> [AUSGANGSTEXT]
——

AI-Act: Was Schweizer Unternehmen jetzt tun müssen und was nicht

Die Schweiz ist bekanntermassen kein EU-Land. Dennoch haben die EU-Regelungen erhebliche Auswirkungen auf Schweizer Unternehmen. Zuletzt war dies  bei der Datenschutz-Grundverordnung (DSGVO) zu sehen, deren Einfluss im neuen Schweizer DSG mündete (zum Blog-Beitrag). Diese muss  von vielen Unternehmen beachtet werden, da durch geschäftliche Beziehungen Personendaten von EU-Bürgern bearbeitet werden. Ähnliches  dürfte auch für den AI-Act gelten, und wir geben einen Überblick:

1. Zeitleiste

Nach vielen Jahren der Diskussion trat der AI-Act schlussendlich am 1. August 2024 in Kraft. Für das Inkrafttreten der Einzelnen Regelungen gelten jedoch Übergangsvorschriften. Die Zeitleiste im Überblick:

2. August 2024: Geltung des AI-Acts (Art. 113 Satz 2 AI-Act)

2. Februar 2025: Verbot von KI-Praktiken (Art. 5) und Pflicht zur Mitarbeiterschulung (Art. 4)

2. August 2025: Inkrafttreten der Regelung für KI-Modelle mit Allgemeinen Verwendungszweck (Kapitel V), notifizierende Behörde (Art. 28 ff), Governance (Kapitel VII) und den Strafvorschriften (Kapitel XII)

2. August 2026: Vollständige Geltung des AI-Acts inkl. Regelung zu Hochrisikosystemen (mit Ausnahme, siehe nachfolgend)

2. August 2027: Geltung von Art. 6 Abs. 1 bezüglich der Einstufungsvorschriften für Hochrisiko-KI-Systeme

Meine Meinung: Die Zeitleiste scheint auf den ersten Blick verwirrend, soll aber gewährleisten, dass sich Anbieter und Betreiber von KI-Systemen darauf vorbereiten können. Das entspricht  dem rechtsstaatlichen Gebot, dass sich Anbieter auf eine Gesetzgebung vorbereiten können.

2. Wann gilt der AI-Act für Schweizer Unternehmer?

——

> [ERFASSTE ANGABEN]

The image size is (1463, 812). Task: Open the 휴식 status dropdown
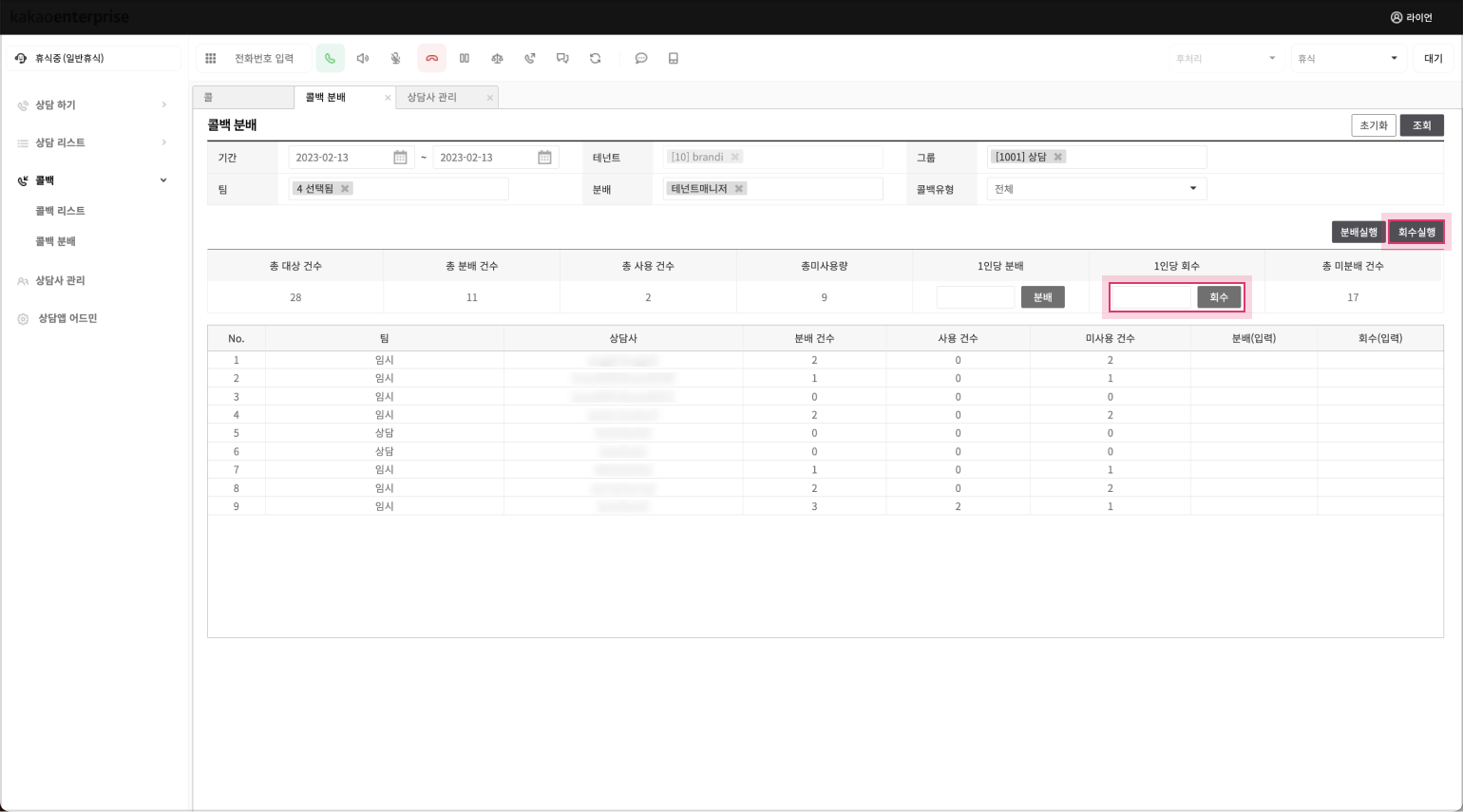pos(1347,59)
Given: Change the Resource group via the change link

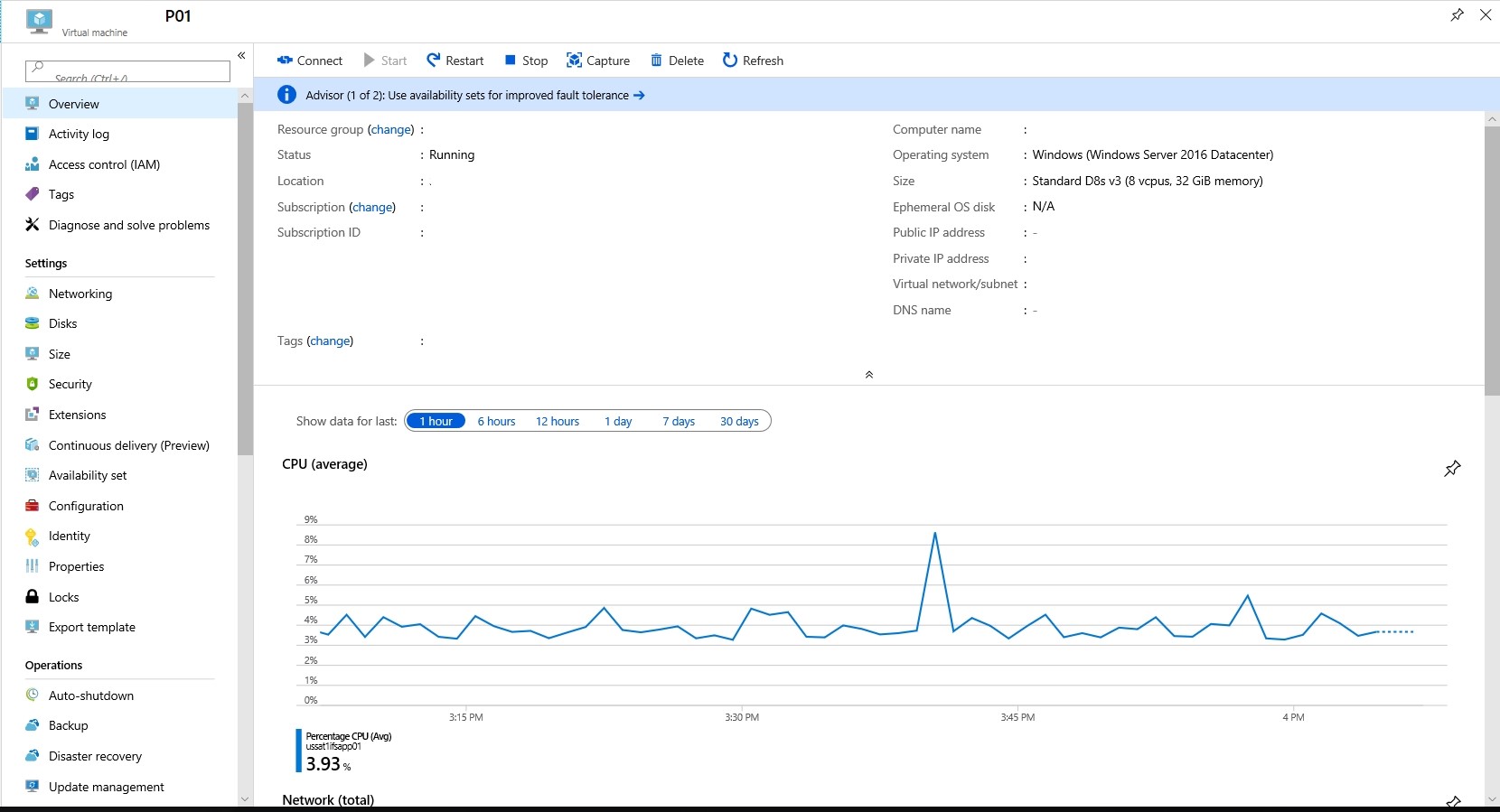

——

> [AUFGABE]
Überarbeite im Ausgangstext zum AI-Act die Passage von „2. Februar 2025: Verbot“ bis „Gesetzgebung vorbereiten können.“ und setze dabei überall „Hersteller“ an die Stelle von „Anbieter“. Die Zeilen werden für die Bearbeitung nicht gebraucht.

> [SCHRIFTLICHE ANTWORT]
2. Februar 2025: Verbot von KI-Praktiken (Art. 5) und Pflicht zur Mitarbeiterschulung (Art. 4)

2. August 2025: Inkrafttreten der Regelung für KI-Modelle mit Allgemeinen Verwendungszweck (Kapitel V), notifizierende Behörde (Art. 28 ff), Governance (Kapitel VII) und den Strafvorschriften (Kapitel XII)

2. August 2026: Vollständige Geltung des AI-Acts inkl. Regelung zu Hochrisikosystemen (mit Ausnahme, siehe nachfolgend)

2. August 2027: Geltung von Art. 6 Abs. 1 bezüglich der Einstufungsvorschriften für Hochrisiko-KI-Systeme

Meine Meinung: Die Zeitleiste scheint auf den ersten Blick verwirrend, soll aber gewährleisten, dass sich Hersteller und Betreiber von KI-Systemen darauf vorbereiten können. Das entspricht  dem rechtsstaatlichen Gebot, dass sich Hersteller auf eine Gesetzgebung vorbereiten können.